Todos los días es 2 de enero
- ¿Quiere boñuelito? -decía estirándome la mano que apretaba la bolsa de papel engrasada.
- ¿Está caliente? -preguntaba a la par que sentía la necesidad de corregirlo. “Se dice buñuelo, abuelo”, pensaba en decirle, pero nunca lo hacía. Su pronunciación y su manera de articular las palabras era parte de su identidad. Eso y el diccionario de apodos y dichos que dejó como patrimonio familiar resonando por todas las paredes de la casa.
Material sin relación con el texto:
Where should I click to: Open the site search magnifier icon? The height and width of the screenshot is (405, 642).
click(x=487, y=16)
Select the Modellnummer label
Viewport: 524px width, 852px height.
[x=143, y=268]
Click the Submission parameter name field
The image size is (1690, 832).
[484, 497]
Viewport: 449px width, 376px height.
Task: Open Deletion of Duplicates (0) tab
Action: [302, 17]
A veces, los “boñuelos” estaban calientes. Otras veces no. Yo siempre manoseaba su textura rugosa de queso frito antes de decidir si los comería o no. No hubo un desayuno de la eternidad de mi infancia que mi abuelo no me ofreciera buñuelos de la panadería de la esquina. Esa superficie color terracota y aceitosa también me recuerda a cuando acaricié su tez grasa, morena y lunareja, para darle un beso y repetirle una vez más que lo amaba.
Ese rostro y el pelo cano suavecito. Su voz diciendo “Tita”, su risa grave pero tan genuina. Sus historias. Siento su palma sobre mi cabeza y del tamaño de mi cabeza, todavía siento esa mano siempre más grande que la mía sosteniéndome cuando siento que me caigo.